(Dataset entries)
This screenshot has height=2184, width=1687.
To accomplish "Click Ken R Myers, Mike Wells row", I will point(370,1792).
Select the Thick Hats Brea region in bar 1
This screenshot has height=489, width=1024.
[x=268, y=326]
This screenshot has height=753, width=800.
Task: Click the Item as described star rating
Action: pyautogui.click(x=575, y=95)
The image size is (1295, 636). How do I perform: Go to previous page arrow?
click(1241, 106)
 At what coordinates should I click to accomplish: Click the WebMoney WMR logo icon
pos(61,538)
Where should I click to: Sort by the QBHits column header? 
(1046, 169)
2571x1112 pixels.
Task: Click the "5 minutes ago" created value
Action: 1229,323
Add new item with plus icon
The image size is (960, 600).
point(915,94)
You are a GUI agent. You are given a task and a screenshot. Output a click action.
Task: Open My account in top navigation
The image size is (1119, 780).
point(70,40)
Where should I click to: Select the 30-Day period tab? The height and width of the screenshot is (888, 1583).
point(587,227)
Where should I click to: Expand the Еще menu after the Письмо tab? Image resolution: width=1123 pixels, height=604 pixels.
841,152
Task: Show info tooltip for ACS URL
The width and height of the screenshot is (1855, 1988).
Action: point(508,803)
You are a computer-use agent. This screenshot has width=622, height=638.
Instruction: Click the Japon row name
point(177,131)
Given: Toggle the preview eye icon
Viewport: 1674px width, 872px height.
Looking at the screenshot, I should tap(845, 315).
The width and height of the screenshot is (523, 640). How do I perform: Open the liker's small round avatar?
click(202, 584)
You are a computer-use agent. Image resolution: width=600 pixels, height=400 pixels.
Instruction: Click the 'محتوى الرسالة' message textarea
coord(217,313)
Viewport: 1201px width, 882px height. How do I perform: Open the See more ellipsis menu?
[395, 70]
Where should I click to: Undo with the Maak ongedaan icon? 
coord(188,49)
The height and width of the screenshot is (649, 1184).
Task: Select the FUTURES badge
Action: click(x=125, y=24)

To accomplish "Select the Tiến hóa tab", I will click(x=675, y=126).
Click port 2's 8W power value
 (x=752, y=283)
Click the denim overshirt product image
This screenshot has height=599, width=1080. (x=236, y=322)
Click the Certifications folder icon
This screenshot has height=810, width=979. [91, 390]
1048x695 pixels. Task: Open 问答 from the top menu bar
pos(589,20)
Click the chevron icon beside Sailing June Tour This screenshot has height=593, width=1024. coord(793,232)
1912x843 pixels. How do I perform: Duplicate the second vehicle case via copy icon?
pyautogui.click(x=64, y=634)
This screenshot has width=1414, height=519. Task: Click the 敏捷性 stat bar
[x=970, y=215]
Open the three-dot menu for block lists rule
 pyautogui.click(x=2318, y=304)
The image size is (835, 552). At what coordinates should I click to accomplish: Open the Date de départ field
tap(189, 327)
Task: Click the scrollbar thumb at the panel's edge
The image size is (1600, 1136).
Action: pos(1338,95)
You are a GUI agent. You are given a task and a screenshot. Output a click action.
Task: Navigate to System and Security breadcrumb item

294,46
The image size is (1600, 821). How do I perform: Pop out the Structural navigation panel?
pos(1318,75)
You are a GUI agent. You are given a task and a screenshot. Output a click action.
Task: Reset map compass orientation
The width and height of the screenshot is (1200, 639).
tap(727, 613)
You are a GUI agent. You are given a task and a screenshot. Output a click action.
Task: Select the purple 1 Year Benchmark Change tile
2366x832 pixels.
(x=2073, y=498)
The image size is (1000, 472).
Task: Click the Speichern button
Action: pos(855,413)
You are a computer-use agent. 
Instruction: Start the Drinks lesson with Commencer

_ABOUT THIS EXERCISE_
Look through the records above and please copy every line in which the string "will" occurs.

_WRITTEN ANSWER_
To accomplish "Click Ken R Myers, Mike Wells row", I will point(370,1792).
To accomplish "Select the Tiến hóa tab", I will click(x=675, y=126).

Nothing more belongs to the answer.